According to the Toronto Star, “Police believe that several young people have been hired to carry out shootings throughout the city and the wider GTA, including the U.S. consulate shooting, shootings at synagogues and Jewish schools, as well as shootings targeting the waste management company GFL Environmental.”
But there’s another nation with a history of hiring locals to perpetrate crimes, employing low-level violence to poison third-party bilateral relationships, fanning anti-semitism to justify its own carnage, and using local Jewish populations as pawns.
It is Israel, which happens to be the only nation to have extracted any political benefit for the growing wave of pay-for-play attacks on Jewish targets in the West.
Canadian police say consulate, synagogue shootings are linked to shooter-for-hire network
Canadian police recently announced that they believe many of the recent attacks on synagogues and other apparently unrelated targets are actually the work of paid criminal elements.
On June 16, police in Toronto said at least 27 shootings in the Greater Toronto Area appeared to be the work of a gun-for-hire network, in which mostly young men were recruited over encrypted messaging apps like Whatsapp to commit disparate acts of violence for which they’d be paid $1,000 in cryptocurrency. The gunmen film themselves committing the crimes as proof for their paymasters, they say.
Toronto Police Chief Myron Demkiw declared, “What we know is that bad actors are using criminal elements in our city to carry out these dangerous incidents” and that “it is clear that some of the people hiring these criminals want to create a sense of fear in our communities, including in the Jewish community.”
According to Demkiw, the identity of the person or group behind the attack was still a matter under investigation. However, Canadian Secretary of State for Combating Crime Ruby Sahota seems to have narrowed it down somewhat. She said on June 17 that “the shooters were paid and hired by a foreign entity.”
This is not the first time a foreign entity has been accused of orchestrating small scale attacks in a Commonwealth nation.
Tip from Israel leads Australian authorities to blame Iran for 2024 fire bombings
Last year, Australia came to the conclusion that a foreign entity was behind two fire bombings that occurred in late 2024, one at a kosher restaurant in Sydney and one at Adas Israel Synagogue in Melbourne – one of the few non-Zionist congregations in the country. The attacks generated outrage and were immediately attributed to antisemitism.

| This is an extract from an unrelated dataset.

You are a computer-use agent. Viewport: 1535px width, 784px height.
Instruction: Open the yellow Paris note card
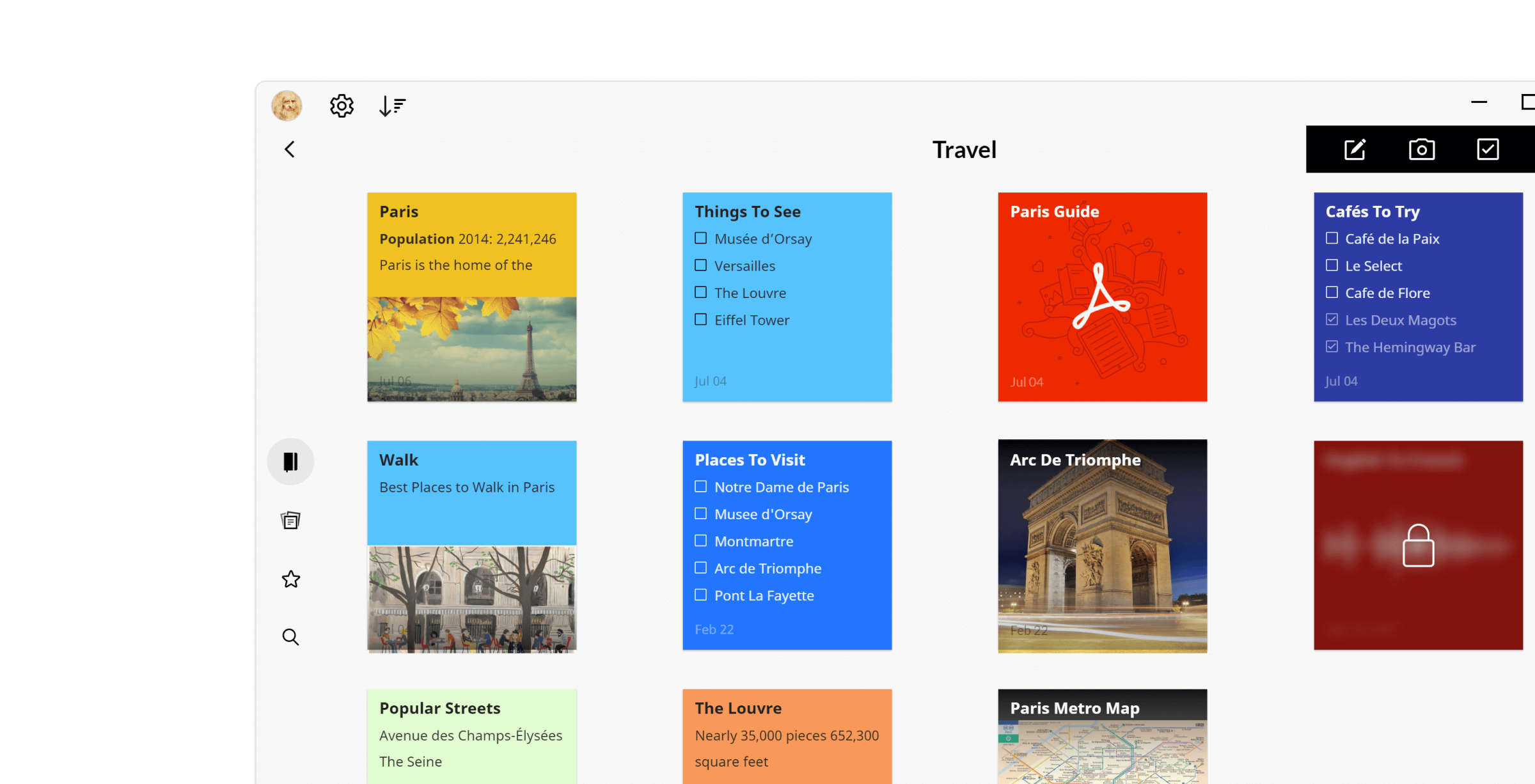(471, 297)
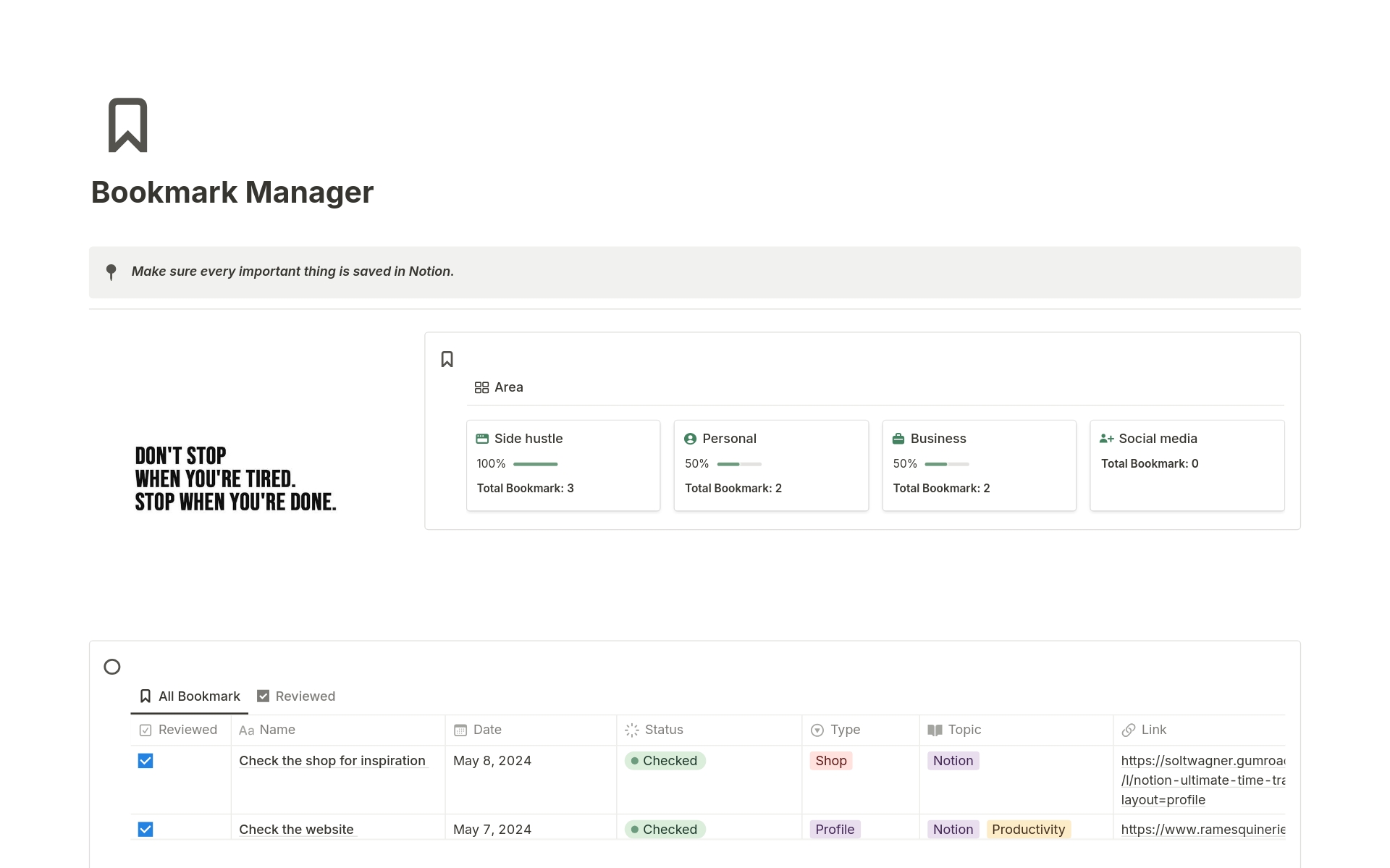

However, Australian authorities soon determined that “overseas actors” were instigating the attacks, and that the perpetrators were not antisemites, but paid dupes.

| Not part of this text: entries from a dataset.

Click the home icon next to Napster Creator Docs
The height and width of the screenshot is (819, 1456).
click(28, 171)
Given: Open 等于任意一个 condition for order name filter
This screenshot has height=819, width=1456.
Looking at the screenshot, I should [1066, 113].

Two men were arrested last summer in connection with the attacks, and a third on June 19.
In August 2025, the Australian government declared that Iran had been behind the attacks, with the head of the Australian Security Intelligence Organization investigation saying a “painstaking investigation” had “uncovered and unpicked the links between the alleged crimes and the commanders in Iran’s Revolutionary Guard Corps, the IRGC.”
This was difficult, as ASIO Director General Mike Burgess said Iran had used a “complex web of proxies to hide its involvement” in both antisemitic attacks.
Only later did it emerge that Israel had provided a tip that pointed Australian investigators in Tehran’s direction. The Australian intelligence service insists they arrived at their conclusions independently, but have so far been unwilling to present any hard evidence to back that assertion up.
The young men allegedly hired to commit the crime probably won’t be much help with the international side of the investigation, as Australian police say the actual perpetrators of the crime might not be aware of who had ordered it. So far, though the men are being charged by the Victorian Joint Counter Terrorism Team, none have been charged with terrorism. At least one was released on bail, which prosecutors argued against because of what they called an extensive criminal history, including armed robberies and violent assaults.
A third man was charged with arson on Friday in connection with the synagogue attack. He was already in jail for other offences the police so far won’t comment on.
If these men are anything like the pair arrested in connection with a caravan packed with explosives and a list of synagogues, they’ll turn out to be criminal ne’er-do-wells with debts and perhaps disabilities, who “wouldn’t have the brains” to plan an attack on their own – hardly a dangerous, organic surge of anti-semitism.
That hasn’t stopped the Australian government from using the bombings as justification for expelling Iran’s ambassador and declaring the IRGC a terrorist organization, paving the way for the US-Israeli assault on Iran this February 28.